Correspondance 1812-1876, 3/1849/CCCII


CCCII

À M. CHARLES PONCY, À TOULON


Nohant, juillet 1849.


Cher enfant,

Il y a longtemps que je veux vous écrire ; Mais, dans ce triste temps, on ose à peine causer avec ses amis. On se sent si démoralisé, si sombre ; on a tant de peine à ne pas devenir égoïste ou méchant ! On craint de faire du mal à ceux qu’on aime en leur disant tout le mal qu’on porte en soi-même. Et pourtant, tout cela est lâche et impie. Dieu abandonne ceux qui doutent de lui. Il ne fait de miracles que pour les croyants. C’est le scepticisme des vingt années de Louis-Philippe qui est cause de tout ce qui nous arrive.

Mais Rome croyait ! Rome espérait et combattait, hélas ! et nous l’avons tuée. Nous sommes des assassins, et on parle de gloire à nos soldats ! Mon Dieu, mon Dieu, ne nous laissez pas plus longtemps douter de vous ! Il ne nous reste qu’un peu de foi. Si nous perdons cela, nous n’aurons plus rien.

J’espère que Mazzini est sauvé de sa personne.

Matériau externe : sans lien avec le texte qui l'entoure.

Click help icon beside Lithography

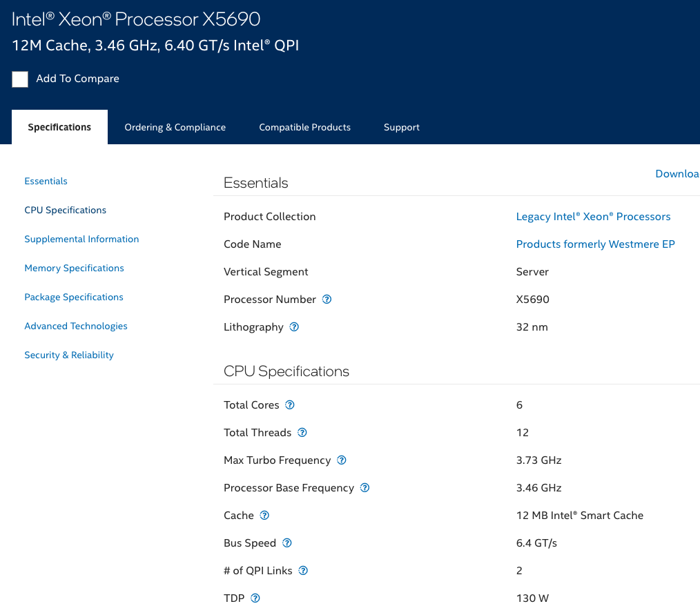coord(294,327)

Mais son âme survivra-t-elle à tant de désastres ? Vous avez raison quand vous dites qu’il a vécu trente ans pour mourir comme il va mourir un de ces jours ; car l’Europe est livrée aux assassins, et, s’il ne se jette pas dans leurs mains, il y tombera, tôt ou tard. J’ai reçu de lui une lettre admirable. Mais je ne vous dirai pas quels sont ses projets. Je crains que le secret des lettres ne soit pas respecté à la poste.

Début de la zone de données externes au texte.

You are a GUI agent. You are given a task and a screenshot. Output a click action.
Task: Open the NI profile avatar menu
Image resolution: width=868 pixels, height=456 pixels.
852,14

Et vous, mon enfant, vous êtes fatigué, ennuyé de la vie de bureau. Vous regrettez le travail des bras, la vie de l’ouvrier. Je le conçois bien. Moi, je voudrais être paysan et avoir de la terre à bêcher huit heures par jour. Je fais pourtant un métier plus doux que le vôtre, puisque je suis libre de choisir mon genre de travail sédentaire. Mais je n’ai le cœur à rien. Tout ce qui est écrit ou à écrire me semble froid. Les paroles ne peuvent plus rendre ce qu’on éprouve de douleur et de colère, et, dans ces temps-ci, on ne vit que par la passion. Tout raisonnement est inutile, toute prédication est vaine. Nous avons affaire à des hommes qui n’ont ni loi, ni foi, ni principes, ni entrailles. Le peuple les subit. C’est au peuple qu’on est tenté de reprocher l’infamie des gens qui le mènent, le trompent et l’écrasent.

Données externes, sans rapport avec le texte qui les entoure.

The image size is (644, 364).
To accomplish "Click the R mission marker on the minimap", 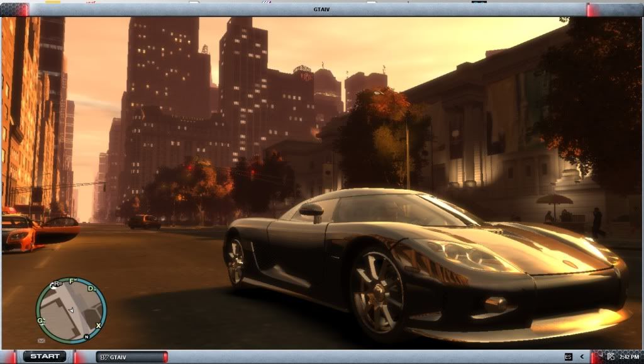I will pos(55,284).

Ah ! mon enfant, quelle affreuse phase de l’histoire nous traversons ! Nous en sortirons d’une manière éclatante, je n’en doute pas. Mais, pour qu’une nation démoralisée à ce point se relève et se purifie, il faut qu’elle ait expié son égoïsme, et Dieu nous réserve, je le crains, des châtiments exemplaires !

Rien de nouveau ici. Maurice, Borie et Lambert partagent toujours ma vie retirée. Nous nous occupons en famille ; nous tâchons de ne donner que quelques courtes heures aux journaux et aux commentaires indignés que leur lecture provoque. Malgré soi, on y revient plus souvent qu’on ne voudrait. Du moins, nous avons la consolation d’être tous du même avis et de ne pas nous quereller amèrement, comme il arrive maintenant dans beaucoup de familles. Les intérieurs subissent généralement le contre-coup du malheur général. Le nôtre est uni et fraternel. Nous nous affligeons ensemble et d’un même cœur. Nous tâchons de nous donner de l’espoir les uns aux autres, et souvent c’est le plus désolé qui s’efforce de consoler les autres.

Aimez-moi toujours, mon enfant. La douleur doit rapprocher et resserrer les liens de l’affection. Je vous bénis bien tendrement, ainsi que Solange et Désirée. Mes enfants vous embrassent.